— start Document passage —
Hourly Action In Gold From Trader Dan
Posted: Jun 17 2010 By: Dan Norcini Post Edited: June 17, 2010 at 2:34 pm
Filed under: Trader Dan Norcini
Dear CIGAs,
Gold is running as the “anti-Dollar” once again in today’s session moving higher as the greenback drops lower. This comes on the heels of the US equity market showing weakness as a result of the horrific unemployment numbers and a very disappointing Philly Fed Factory Index reading. Two weeks ago, this would have sent the Dollar higher as a “risk averse” trade but now the Dollar is moving lower on lousy US economic news. My how fickle the sentiments of investors has become – “She loves me; she loves me not”. All of this is serving to reinforce the skepticism that abounds in regards to any so-called “recovery”.
One gets the distinct impression in watching the gold price action that the metal is beginning to simply trade on its own merits, independent of the conflicting cross currents swirling hither, thither and yon. As mentioned previously, nervous, uncertain investors want something tangible and fixed in the midst of this maze of perplexity. Gold is what it is – the pinnacle of safe havens and the ultimate in wealth preservation. Were it not for the price capping game that continues at the Comex, it would be considerably higher for in real terms (adjusted for inflation) it remains nearly 45% below its all time high priced in US Dollars.
Gold made several attempts to crack $1250 and hold above that level but the price riggers were busy absorbing all of the bids in their efforts to contain the metal. There was good buying throughout the entirety of the session, with decent volume although it tapered off when the metal could not push convincingly past $1250. I would like to see a 100,000 + volume reading during the New York pit session on any upside breakout. That would indicate that we have buyers serious enough to take on the infernal bullion banks and their pestilential non-stop selling charade. Open interest indicates that we have some room for new buying as we are still well below the recent peak above 600,000.
— end Document passage —
- **Written instruction A**
Arrange the rows below, from the line containing "basis [232, 131]" through the line containing "What do you see at coordinates (286, 202)", inclusive, as a Markdown table with columns No. and Entry. Give each line a number and skip any blank lines.
— start Dataset content —
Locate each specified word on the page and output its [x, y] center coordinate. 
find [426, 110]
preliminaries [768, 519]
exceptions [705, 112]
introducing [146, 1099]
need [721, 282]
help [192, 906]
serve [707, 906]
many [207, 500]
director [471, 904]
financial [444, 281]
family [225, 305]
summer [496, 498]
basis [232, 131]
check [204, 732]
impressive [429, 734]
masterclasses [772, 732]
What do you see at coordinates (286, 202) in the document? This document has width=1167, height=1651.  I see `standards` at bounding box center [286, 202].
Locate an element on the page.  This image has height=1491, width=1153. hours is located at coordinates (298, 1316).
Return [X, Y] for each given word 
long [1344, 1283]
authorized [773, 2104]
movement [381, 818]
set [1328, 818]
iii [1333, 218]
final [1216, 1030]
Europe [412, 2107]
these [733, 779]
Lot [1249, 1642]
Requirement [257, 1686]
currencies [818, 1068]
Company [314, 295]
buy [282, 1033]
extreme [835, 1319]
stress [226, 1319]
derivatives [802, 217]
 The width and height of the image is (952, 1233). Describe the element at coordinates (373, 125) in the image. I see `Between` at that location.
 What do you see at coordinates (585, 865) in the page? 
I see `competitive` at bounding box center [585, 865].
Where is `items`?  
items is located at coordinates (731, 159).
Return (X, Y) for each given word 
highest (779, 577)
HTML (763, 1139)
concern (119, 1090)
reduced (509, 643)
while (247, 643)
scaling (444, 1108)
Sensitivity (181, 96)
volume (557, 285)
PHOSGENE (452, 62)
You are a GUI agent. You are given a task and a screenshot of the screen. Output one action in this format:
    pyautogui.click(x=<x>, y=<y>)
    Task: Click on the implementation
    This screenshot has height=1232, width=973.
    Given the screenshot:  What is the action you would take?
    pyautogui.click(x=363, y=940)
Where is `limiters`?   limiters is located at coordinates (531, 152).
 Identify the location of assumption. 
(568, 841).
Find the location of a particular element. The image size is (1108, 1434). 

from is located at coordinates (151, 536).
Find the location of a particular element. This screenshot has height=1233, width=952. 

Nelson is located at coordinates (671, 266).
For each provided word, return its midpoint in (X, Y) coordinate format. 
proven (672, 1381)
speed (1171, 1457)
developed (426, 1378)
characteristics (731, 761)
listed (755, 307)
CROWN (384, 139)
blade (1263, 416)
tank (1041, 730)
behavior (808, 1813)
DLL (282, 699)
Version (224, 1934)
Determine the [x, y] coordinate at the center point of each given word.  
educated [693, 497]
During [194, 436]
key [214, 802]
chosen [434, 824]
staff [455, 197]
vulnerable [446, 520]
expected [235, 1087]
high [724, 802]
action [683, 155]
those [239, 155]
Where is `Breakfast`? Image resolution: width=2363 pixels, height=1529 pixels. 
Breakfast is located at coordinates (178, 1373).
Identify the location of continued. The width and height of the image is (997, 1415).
— end Dataset content —
- **Written instruction B**
Reproduce the gold market commentary verbatim between "Gold made several" and "peak above 600,000.", inclusive.

- **Task output A**
| No. | Entry |
|---|---|
| 1 | basis [232, 131] |
| 2 | check [204, 732] |
| 3 | impressive [429, 734] |
| 4 | masterclasses [772, 732] |
| 5 | What do you see at coordinates (286, 202) in the document? This document has width=1167, height=1651.  I see `standards` at bounding box center [286, 202]. |

- **Task output B**
Gold made several attempts to crack $1250 and hold above that level but the price riggers were busy absorbing all of the bids in their efforts to contain the metal. There was good buying throughout the entirety of the session, with decent volume although it tapered off when the metal could not push convincingly past $1250. I would like to see a 100,000 + volume reading during the New York pit session on any upside breakout. That would indicate that we have buyers serious enough to take on the infernal bullion banks and their pestilential non-stop selling charade. Open interest indicates that we have some room for new buying as we are still well below the recent peak above 600,000.